On April 20, 2010, BP’s Deepwater Horizon rig exploded at a cost of eleven lives. What followed was the largest accidental marine oil spill in history.  In the aftermath, BP looked for a solution, ostensibly to cap its exposure and address a swirling PR disaster. BP began to actively negotiate a settlement.

On March 2, 2012, BP agreed to a detailed settlement which set forth specific criteria for recovery under the Fund created by the Agreement. In August of that year, BP asked U.S. District Judge Carl Barbier to approve the settlement. The Agreement was approved.

Despite championing the settlement, BP later filed a lawsuit seeking to set aside the settlement, unless it was interpreted as suggested by BP. BP’s challenges were rejected by the Federal District Court.

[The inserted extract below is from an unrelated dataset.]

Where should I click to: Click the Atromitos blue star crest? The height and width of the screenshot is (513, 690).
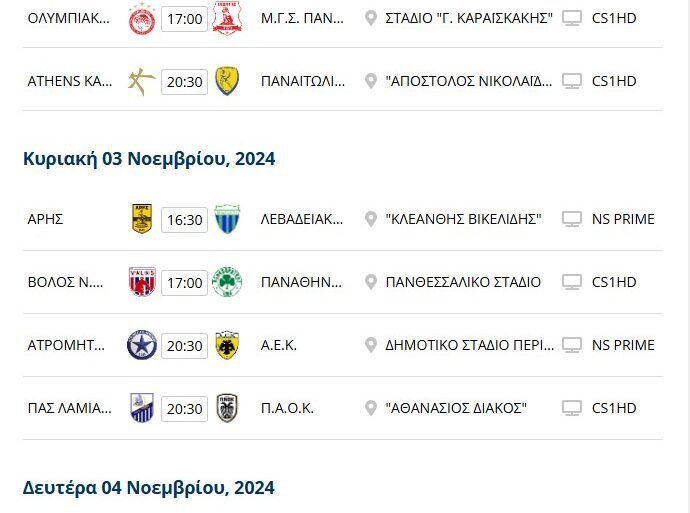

Thereafter, the New Orleans-based Fifth Circuit Court of Appeals affirmed that ruling in a 2-to-1 decision. BP then applied for a Petition of Writ for Certiorari with the United States Supreme Court in a final challenge to the settlement.

About BP’s legal maneuvers, Samuel Issacharoff, a New York University Law Professor, said the following: “This case is about a contract that BP signed that it now wishes it hadn’t.”

One of BP’s primary complaints was that, in effect, the settlement could be interpreted to provide recovery for individuals or businesses who could not show a direct link between a financial downturn and the spill. In response, it was stated that the settlement was crafted to use objective measures to gauge whether losses are recoverable.

On December 8, 2014, the U.S. Supreme Court rejected BP’s Petition for Writ of Certiorari. As such, the settlement agreement first proposed by BP will remain in place. No higher court remains.

Under the Agreement, potential claimants have 6 months from the Supreme Court’s Petition denial to file claims.